Hell's Kitchen has no redeeming value. You watch it for the food pornography and also to see odd people, people you wouldn't want to ever know in real life, smoke cigarettes, mess up in the kitchen, and be emotionally and possibly physically abused by master chef Gordon Ramsey before heading off to be emotionally and possibly physically abused by their team mates who are plotting to vote them off the island.
You also get to see the chef apprentice hopefuls be humiliated by nasty diners. This gives you the chance to enjoy their come-uppance while feeling smugly superior to the guests, who are as icky as the apprentices only better looking.
Especially the mother of the daughter trying out Hell's Kitchen for a Sweet Sixteen party. Now there's an idea I can get behind.
Anyway, she bristles and pouts in a way you can see she imagines is fetching, and you want to slap her even though you are a Quaker and allegedly nonviolent except, apparently, in your heart. The journey to Hell's Kitchen makes you nasty, too. It's enjoyable.
The daughter is surprisingly normal, actually sweet, perhaps. You pity her not just because of the mother but because you are certain she'd prefer McDonald's, which is where she'll go as soon as she gets the keys to the Mercedes-Benz ML320 that probably awaits her, payment for putting up with posh food and camera crews.
Liz, my companion in time-wasting, was 16 two years and four days ago. I think she has opinions about all this. But she watches quietly while I prattle on.
"Desserts," I say, as the competing teams try to come up with suitable menus. "That's how I'd go. The rest of the meal doesn't matter as long as there are big honking chocolate confections tortured into fashionable shapes or served in martini glasses. It's all about ostentatious presentation of stuff they're already familiar with." More prattling ensues.
Liz ignores me. Then she offers The Look.
The apprentice chefs present a dessert, something puddingish with a large banana garnish. We smirk in unison. "That's so wrong," we say, also in unison.
I try to engage her in conversation again. "Well, you know 16 year olds better than I do."
"Not ones like that."
"What do you think rich California girls who have never tasted shrimp and get all excited when they see chicken wings would want to eat, then?"

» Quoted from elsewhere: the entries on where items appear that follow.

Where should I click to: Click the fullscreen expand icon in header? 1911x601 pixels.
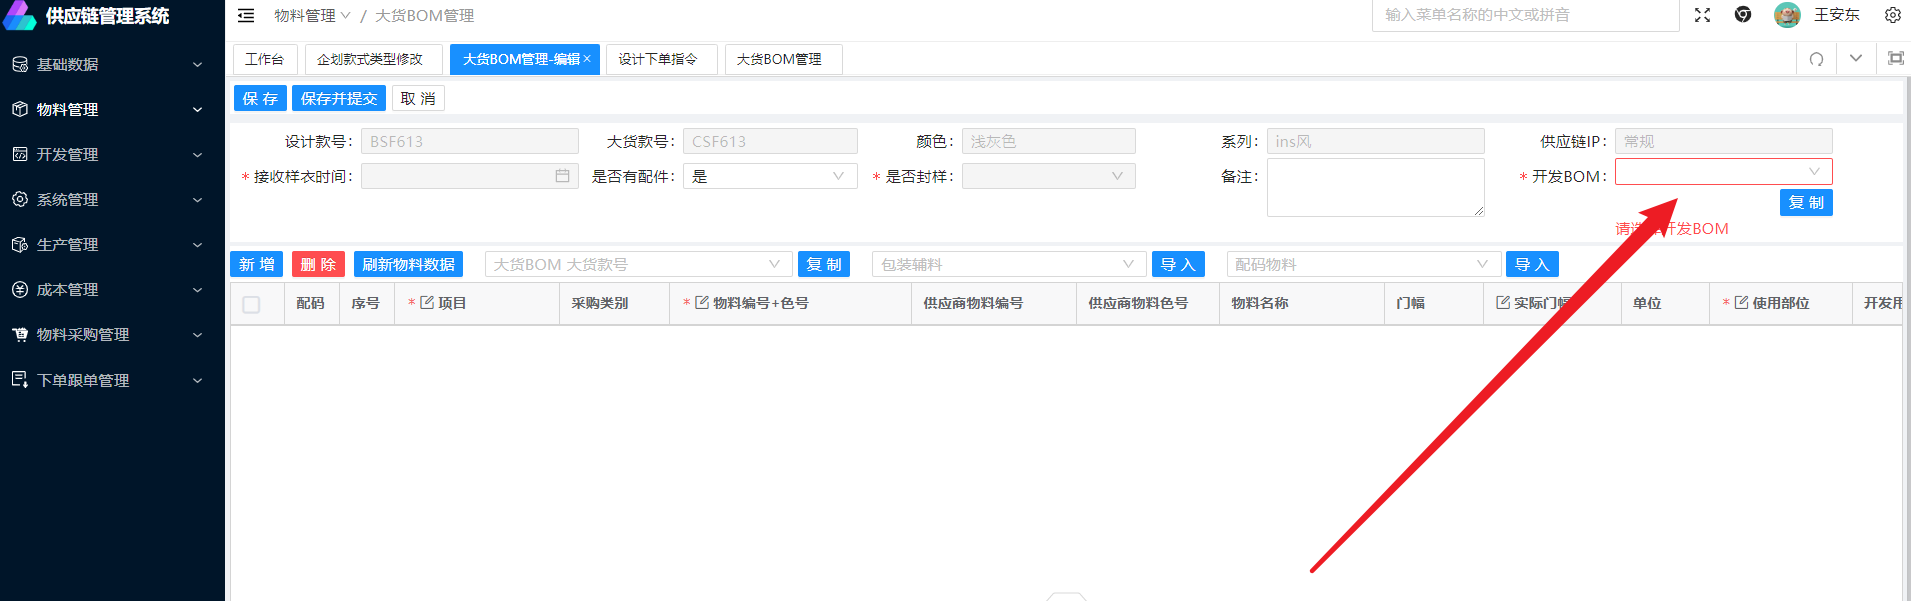[x=1702, y=15]
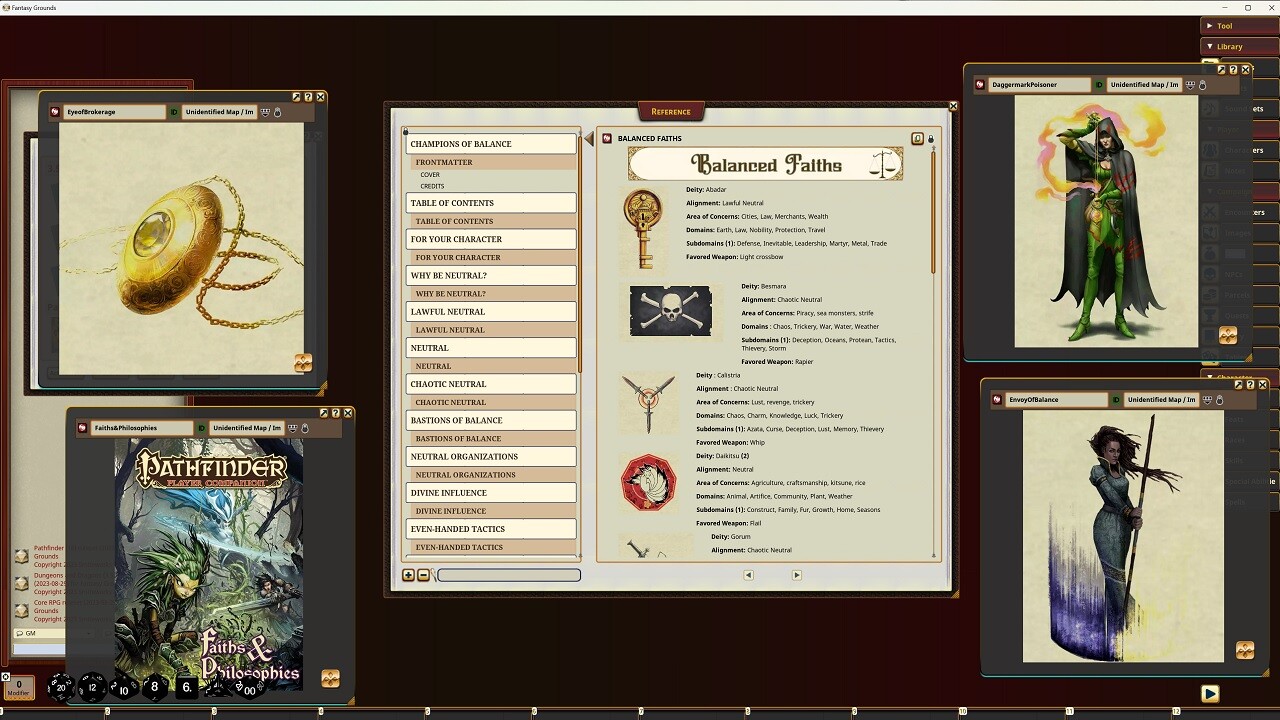
Task: Open the orange radial menu icon on EnvoyOfBalance window
Action: point(1245,649)
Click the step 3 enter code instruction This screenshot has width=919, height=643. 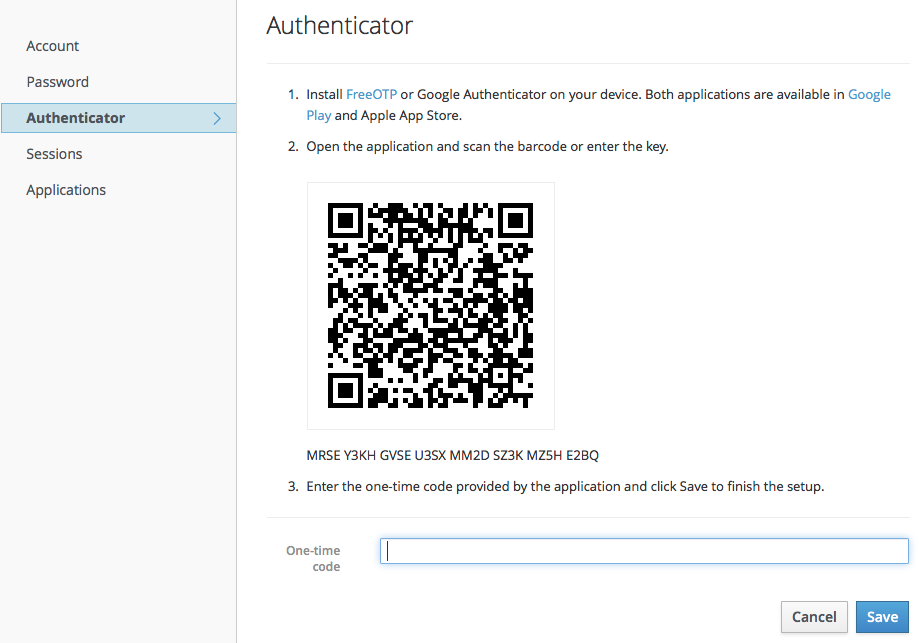[x=564, y=487]
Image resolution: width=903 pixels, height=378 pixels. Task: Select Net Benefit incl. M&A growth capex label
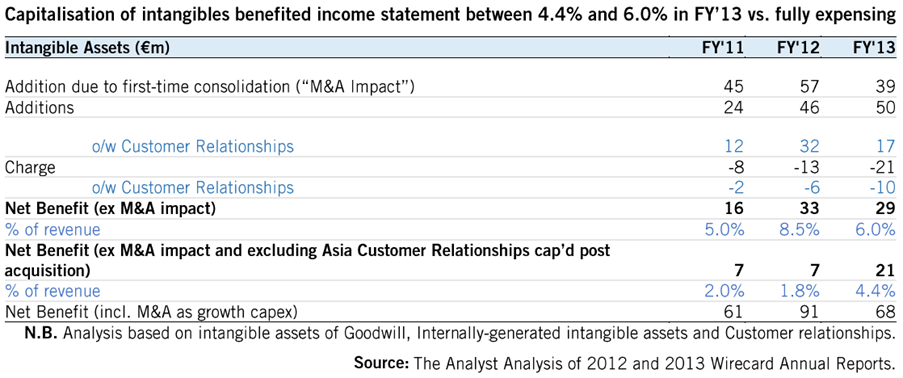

"Ice cubes. And laxatives."
She has a point.
And somewhere in here, so do I.
Oh. I remember. Have you ever noticed how often quality shows, pumped up with good messages and important values, leave you with nothing to say at the end? Just, "Wow, that was really good!"
On the other hand, trash on Fox TV leads to an examination of the Seven Deadly Sins, culture and values, economics, mythology, eating disorders, and why it's better to live in Wauwatosa, Wisconsin, where most of the people are. . . reasonable.
Most of the time. We all get a little exercised now and then.